## PROMPT:
Turn the stretch of lines below, from the one containing "Screen dimensions: 869x450" through the end, into a numbered list, omitting blank lines and leaving out the pictures.

## RECORDS FOR THIS EXERCISE:
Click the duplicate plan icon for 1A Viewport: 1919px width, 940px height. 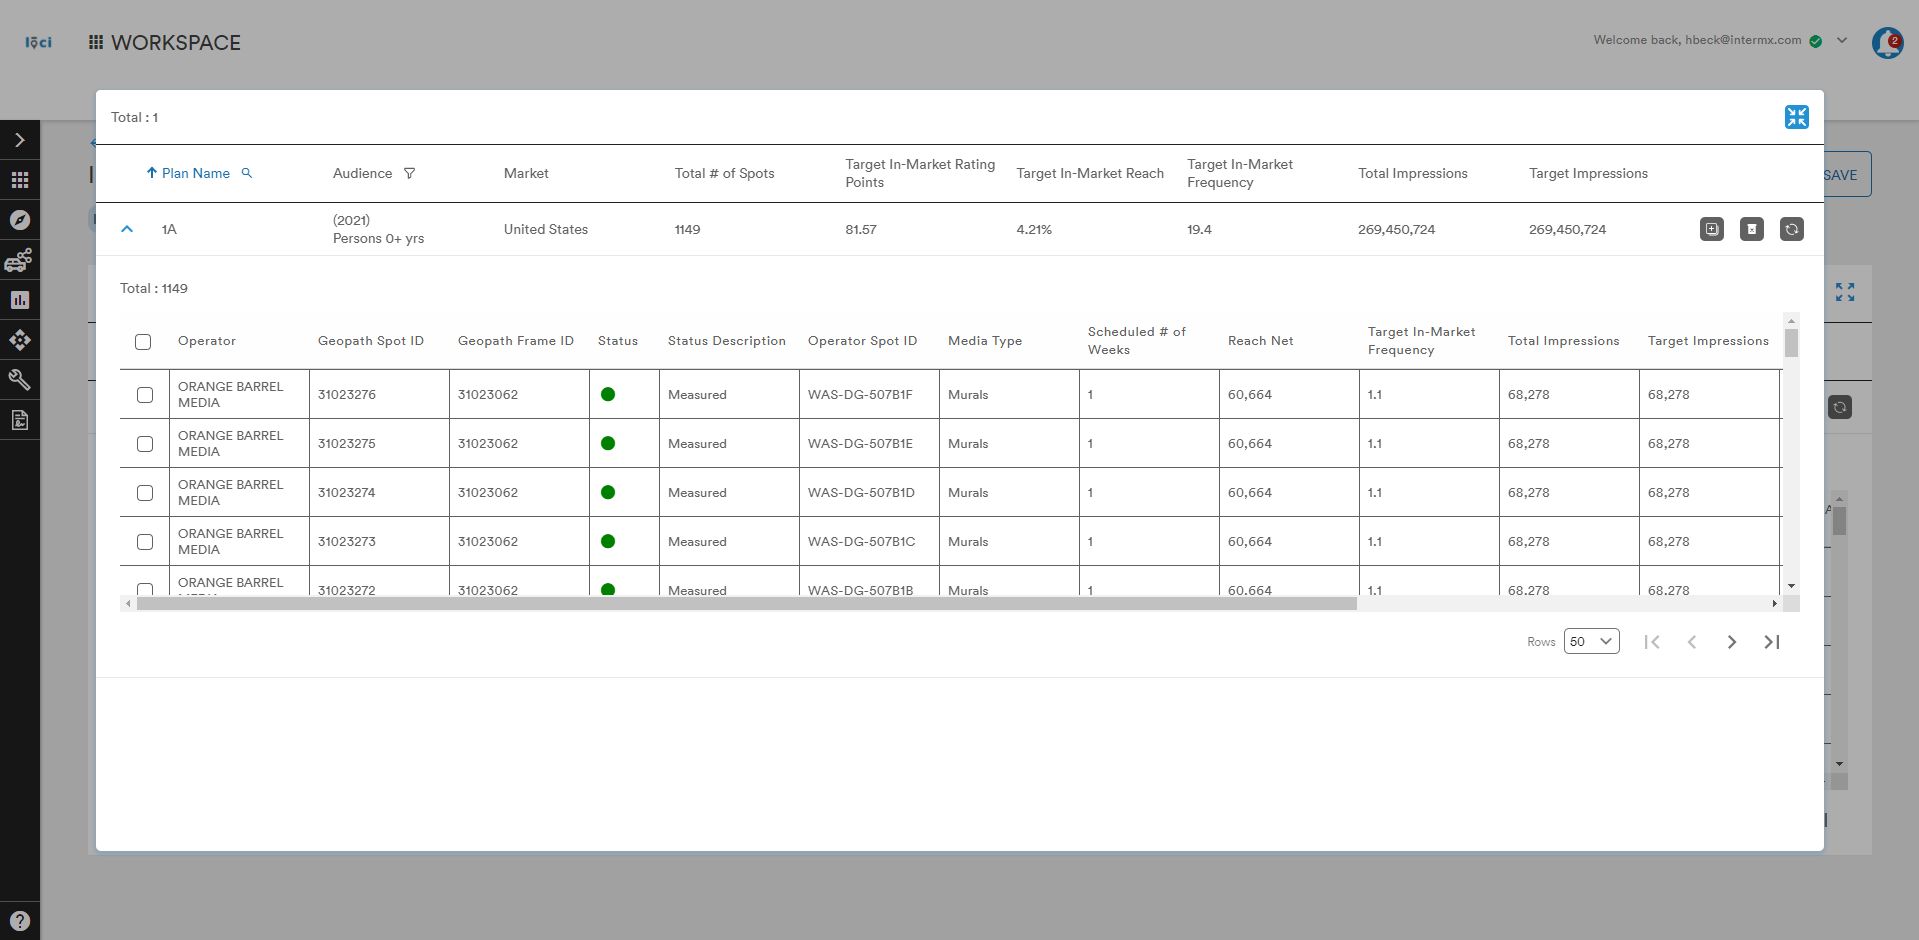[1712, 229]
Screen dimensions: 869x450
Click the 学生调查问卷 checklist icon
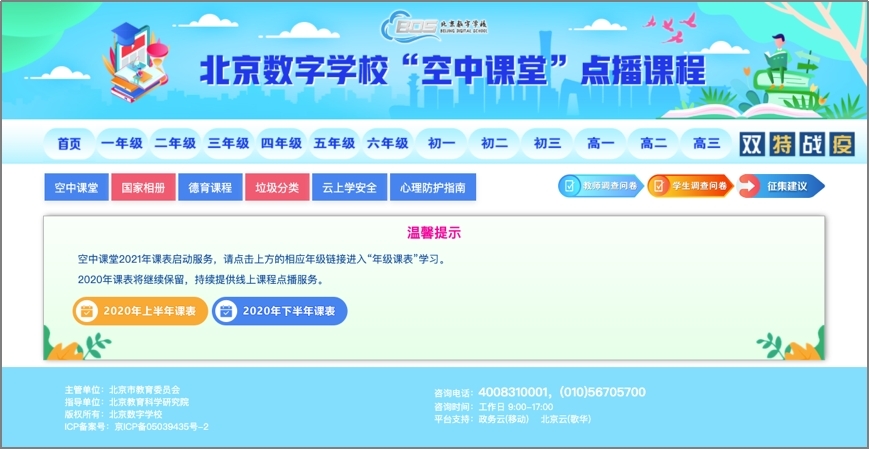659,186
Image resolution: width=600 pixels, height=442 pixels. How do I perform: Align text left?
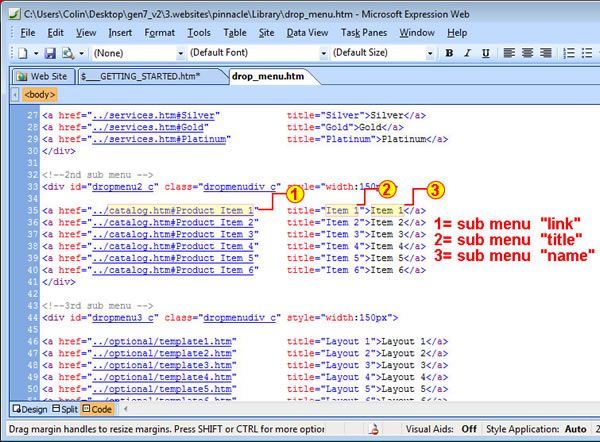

## RESULT:
1. Screen dimensions: 869x450
2. Click the 学生调查问卷 checklist icon
3. 659,186
4. Image resolution: width=600 pixels, height=442 pixels. How do I perform: Align text left?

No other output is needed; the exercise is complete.